URL: http://llvm.org/viewvc/llvm-project?rev=255660&view=rev
Log:
[SimplifyCFG] allow speculation of exactly one expensive instruction (PR24818)

This is the last general step to allow more IR-level speculation with a safety harness in place in CodeGenPrepare.

The intent is to restore the behavior enabled by:
http://reviews.llvm.org/rL228826

but prevent bad performance such as:
https://llvm.org/bugs/show_bug.cgi?id=24818

Earlier patches in this sequence:
D12882 (disable SimplifyCFG speculation for expensive instructions)
D13297 (have CGP despeculate expensive ops)
D14630 (have CGP despeculate special versions of cttz/ctlz)

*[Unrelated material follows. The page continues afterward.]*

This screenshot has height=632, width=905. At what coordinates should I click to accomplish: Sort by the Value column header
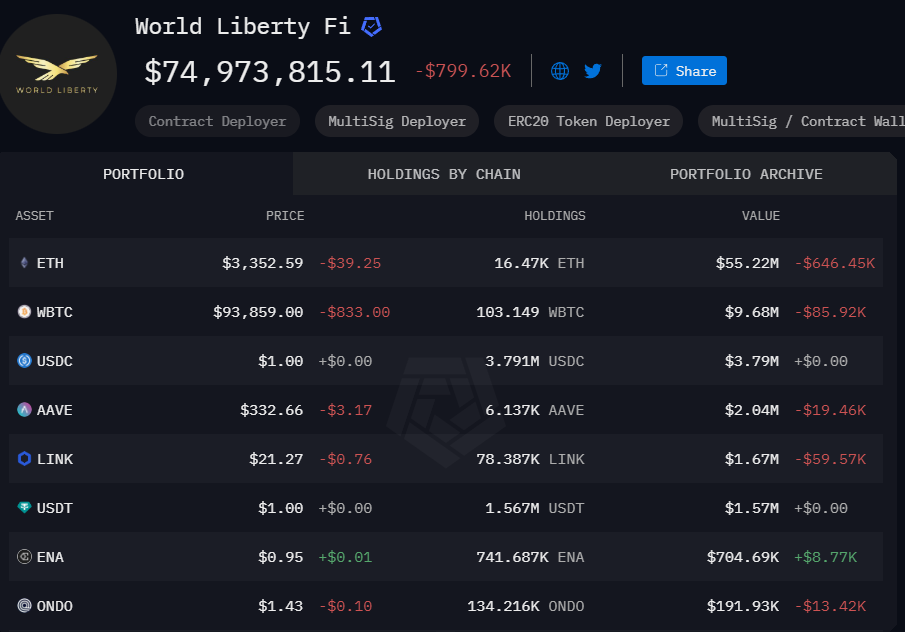(x=760, y=216)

As shown in the test cases, we only have two instructions currently affected: ctz for some x86 and fdiv generally. 
Allowing exactly one expensive instruction is a bit of a hack, but it lines up with what is currently implemented
in CGP. If we make the despeculation more general in CGP, we can make the speculation here more liberal.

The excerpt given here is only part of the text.